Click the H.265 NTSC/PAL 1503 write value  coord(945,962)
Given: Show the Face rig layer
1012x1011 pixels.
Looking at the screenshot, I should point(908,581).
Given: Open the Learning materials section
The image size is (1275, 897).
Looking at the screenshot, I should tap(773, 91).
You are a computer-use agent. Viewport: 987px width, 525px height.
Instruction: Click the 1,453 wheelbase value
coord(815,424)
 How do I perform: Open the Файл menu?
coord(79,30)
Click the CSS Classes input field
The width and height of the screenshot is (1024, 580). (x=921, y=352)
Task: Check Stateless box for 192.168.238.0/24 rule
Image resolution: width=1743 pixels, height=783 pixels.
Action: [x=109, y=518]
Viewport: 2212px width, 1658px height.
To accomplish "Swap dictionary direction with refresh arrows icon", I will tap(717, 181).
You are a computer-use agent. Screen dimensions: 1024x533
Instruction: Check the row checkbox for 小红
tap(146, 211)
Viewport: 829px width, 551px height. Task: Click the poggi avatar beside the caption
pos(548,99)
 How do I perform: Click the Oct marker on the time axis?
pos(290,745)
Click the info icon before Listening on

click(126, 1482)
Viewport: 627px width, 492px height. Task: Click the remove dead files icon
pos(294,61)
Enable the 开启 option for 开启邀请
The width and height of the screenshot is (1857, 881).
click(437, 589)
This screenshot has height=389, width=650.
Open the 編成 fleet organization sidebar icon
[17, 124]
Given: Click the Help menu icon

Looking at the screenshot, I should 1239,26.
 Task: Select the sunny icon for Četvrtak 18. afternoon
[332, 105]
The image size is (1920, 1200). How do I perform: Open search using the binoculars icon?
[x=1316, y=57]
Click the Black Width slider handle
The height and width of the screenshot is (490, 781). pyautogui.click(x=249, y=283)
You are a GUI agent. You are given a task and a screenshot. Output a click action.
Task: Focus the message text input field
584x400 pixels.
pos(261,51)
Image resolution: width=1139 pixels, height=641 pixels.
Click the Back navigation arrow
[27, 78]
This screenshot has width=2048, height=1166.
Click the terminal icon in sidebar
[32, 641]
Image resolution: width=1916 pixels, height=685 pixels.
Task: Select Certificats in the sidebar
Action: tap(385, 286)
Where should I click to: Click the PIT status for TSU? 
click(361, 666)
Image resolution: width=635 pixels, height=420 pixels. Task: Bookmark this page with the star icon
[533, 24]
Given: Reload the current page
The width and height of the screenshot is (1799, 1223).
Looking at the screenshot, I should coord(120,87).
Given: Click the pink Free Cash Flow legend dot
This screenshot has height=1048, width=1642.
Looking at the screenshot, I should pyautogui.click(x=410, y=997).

────────────────────

* **Exercise brief**
Copy the records above word for word, every line of them.

* **Output**
Click the H.265 NTSC/PAL 1503 write value  coord(945,962)
Given: Show the Face rig layer
1012x1011 pixels.
Looking at the screenshot, I should point(908,581).
Given: Open the Learning materials section
The image size is (1275, 897).
Looking at the screenshot, I should tap(773, 91).
You are a computer-use agent. Viewport: 987px width, 525px height.
Instruction: Click the 1,453 wheelbase value
coord(815,424)
 How do I perform: Open the Файл menu?
coord(79,30)
Click the CSS Classes input field
The width and height of the screenshot is (1024, 580). (x=921, y=352)
Task: Check Stateless box for 192.168.238.0/24 rule
Image resolution: width=1743 pixels, height=783 pixels.
Action: [x=109, y=518]
Viewport: 2212px width, 1658px height.
To accomplish "Swap dictionary direction with refresh arrows icon", I will tap(717, 181).
You are a computer-use agent. Screen dimensions: 1024x533
Instruction: Check the row checkbox for 小红
tap(146, 211)
Viewport: 829px width, 551px height. Task: Click the poggi avatar beside the caption
pos(548,99)
 How do I perform: Click the Oct marker on the time axis?
pos(290,745)
Click the info icon before Listening on

click(126, 1482)
Viewport: 627px width, 492px height. Task: Click the remove dead files icon
pos(294,61)
Enable the 开启 option for 开启邀请
The width and height of the screenshot is (1857, 881).
click(437, 589)
This screenshot has height=389, width=650.
Open the 編成 fleet organization sidebar icon
[17, 124]
Given: Click the Help menu icon

Looking at the screenshot, I should 1239,26.
 Task: Select the sunny icon for Četvrtak 18. afternoon
[332, 105]
The image size is (1920, 1200). How do I perform: Open search using the binoculars icon?
[x=1316, y=57]
Click the Black Width slider handle
The height and width of the screenshot is (490, 781). pyautogui.click(x=249, y=283)
You are a GUI agent. You are given a task and a screenshot. Output a click action.
Task: Focus the message text input field
584x400 pixels.
pos(261,51)
Image resolution: width=1139 pixels, height=641 pixels.
Click the Back navigation arrow
[27, 78]
This screenshot has width=2048, height=1166.
Click the terminal icon in sidebar
[32, 641]
Image resolution: width=1916 pixels, height=685 pixels.
Task: Select Certificats in the sidebar
Action: tap(385, 286)
Where should I click to: Click the PIT status for TSU? 
click(361, 666)
Image resolution: width=635 pixels, height=420 pixels. Task: Bookmark this page with the star icon
[533, 24]
Given: Reload the current page
The width and height of the screenshot is (1799, 1223).
Looking at the screenshot, I should coord(120,87).
Given: Click the pink Free Cash Flow legend dot
This screenshot has height=1048, width=1642.
Looking at the screenshot, I should pyautogui.click(x=410, y=997).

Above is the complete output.